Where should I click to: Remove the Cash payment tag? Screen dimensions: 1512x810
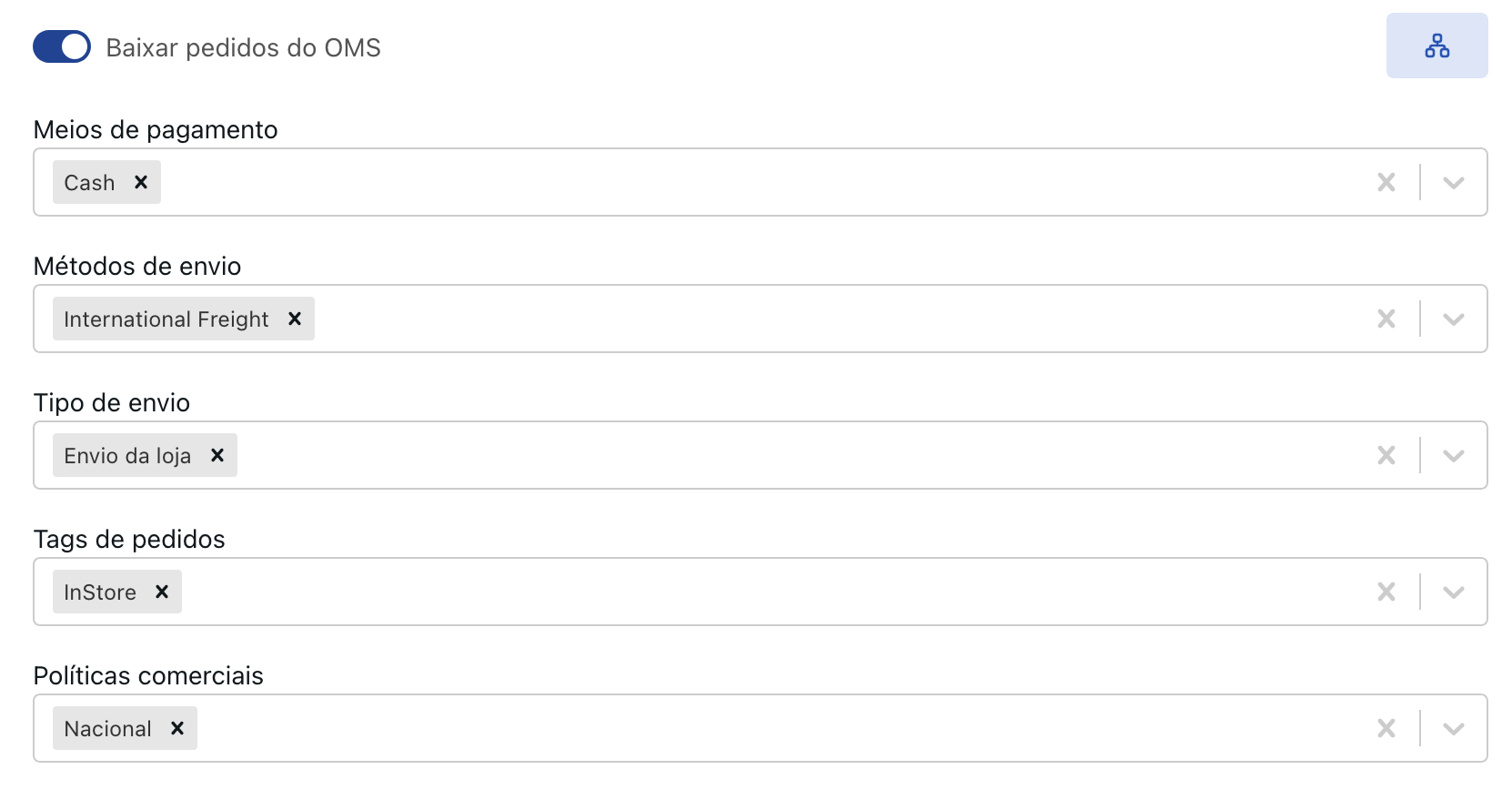click(141, 182)
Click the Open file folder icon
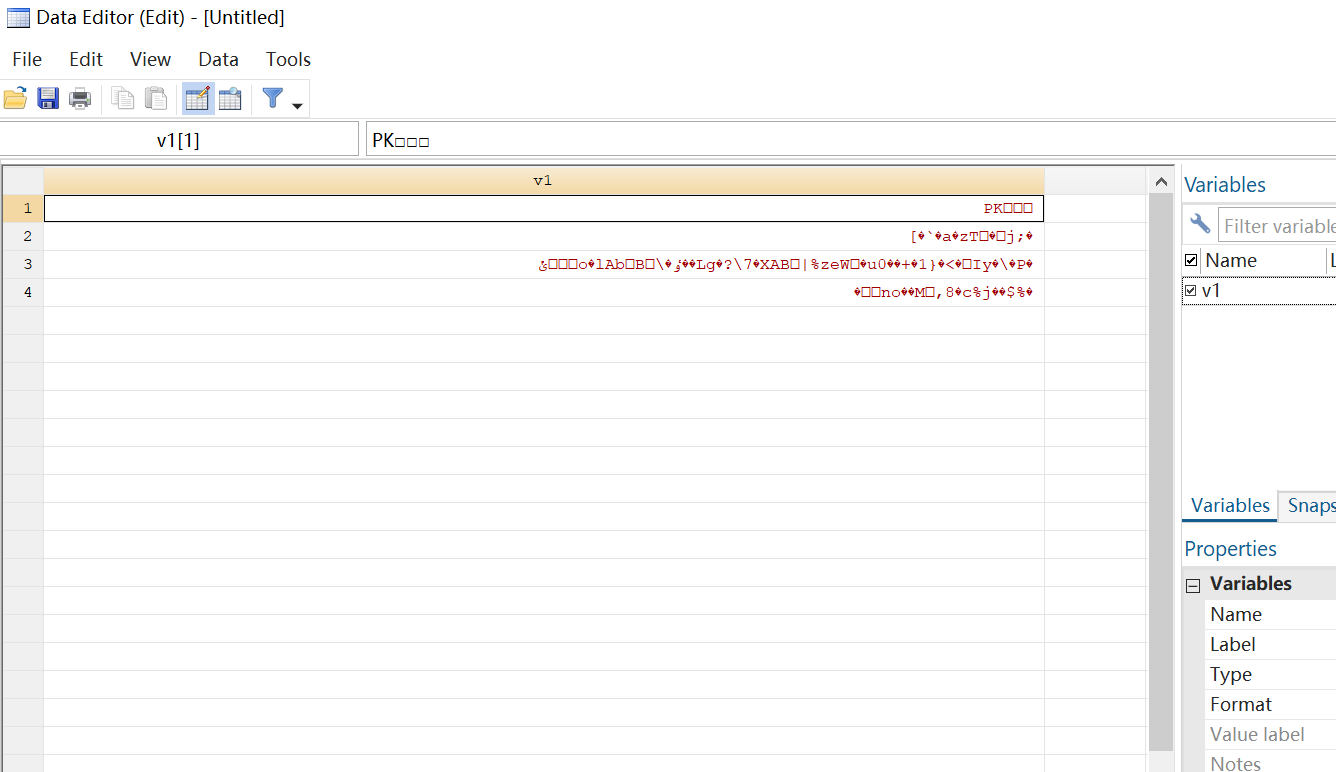 (x=16, y=99)
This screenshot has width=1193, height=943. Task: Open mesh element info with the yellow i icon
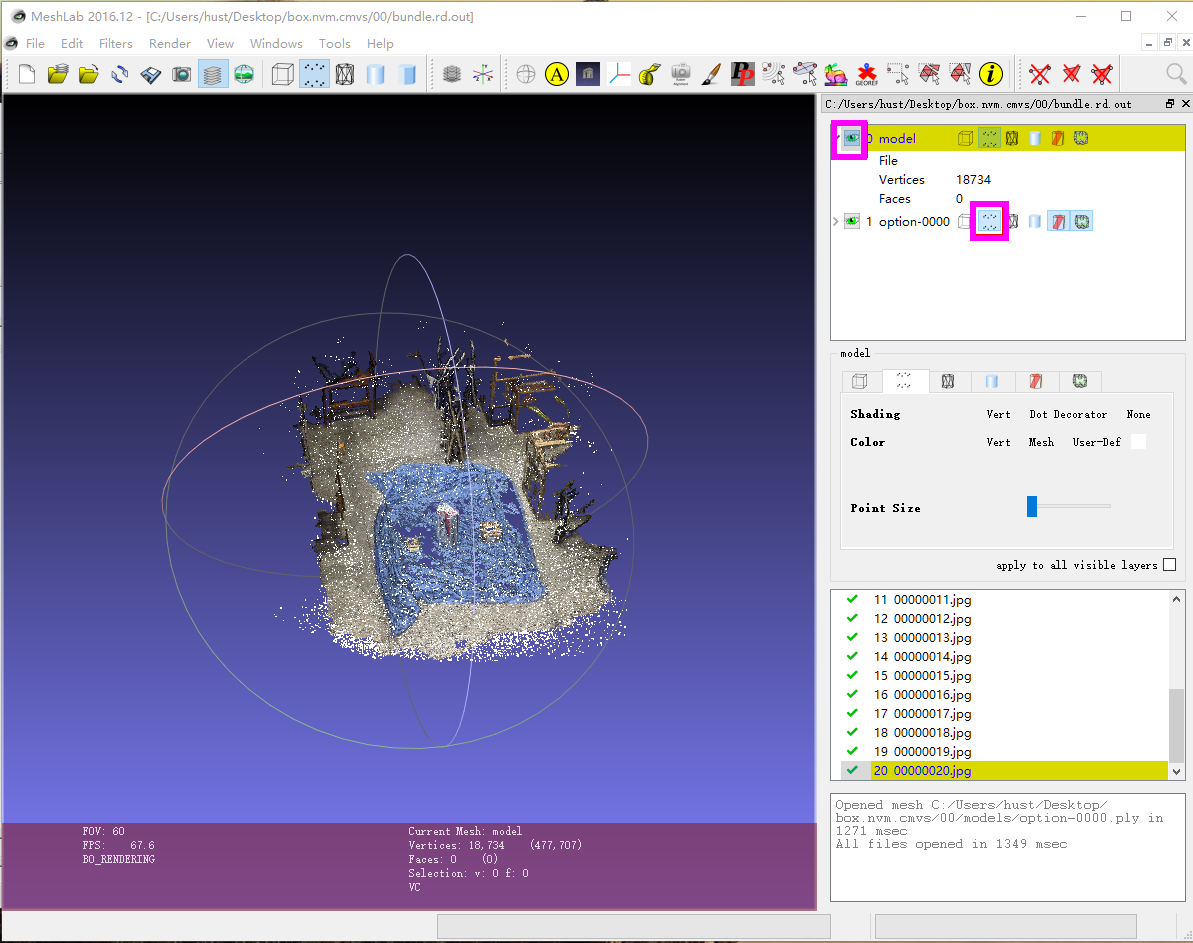pos(991,73)
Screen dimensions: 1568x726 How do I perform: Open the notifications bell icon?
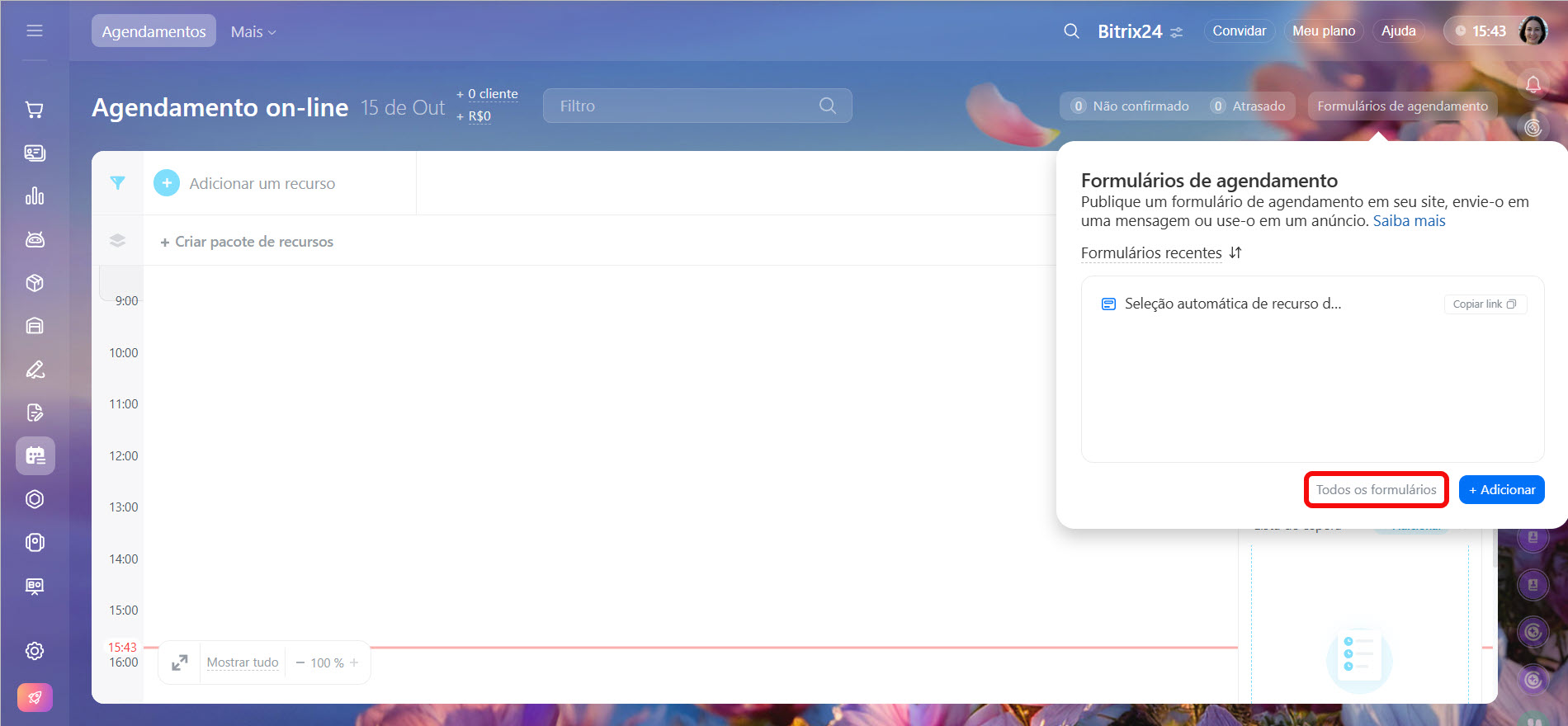tap(1533, 84)
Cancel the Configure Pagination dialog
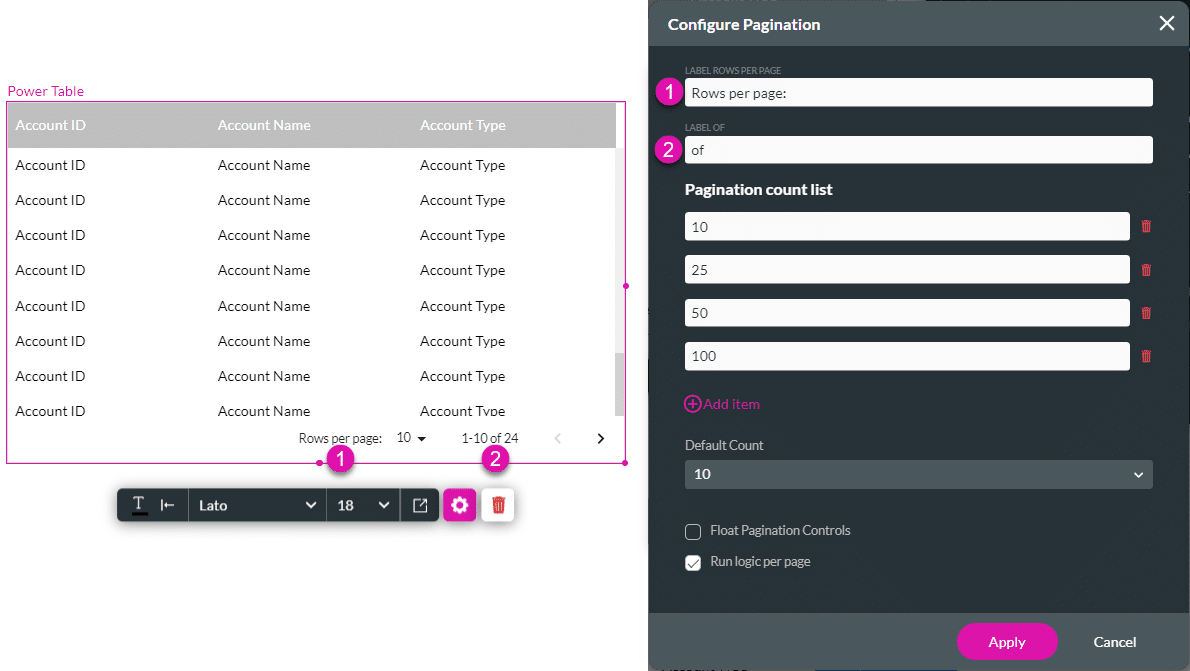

•••

PROBLEM DESCRIPTION> Repeat the listing above word for word, omitting the pictures.

YOUR SOLUTION>
Where should I click to: Remove the Cash payment tag? Screen dimensions: 1512x810
click(141, 182)
Click the Open file folder icon
 (x=16, y=99)
This screenshot has width=1193, height=943. Task: Open mesh element info with the yellow i icon
pos(991,73)
Screen dimensions: 1568x726 How do I perform: Open the notifications bell icon?
tap(1533, 84)
Cancel the Configure Pagination dialog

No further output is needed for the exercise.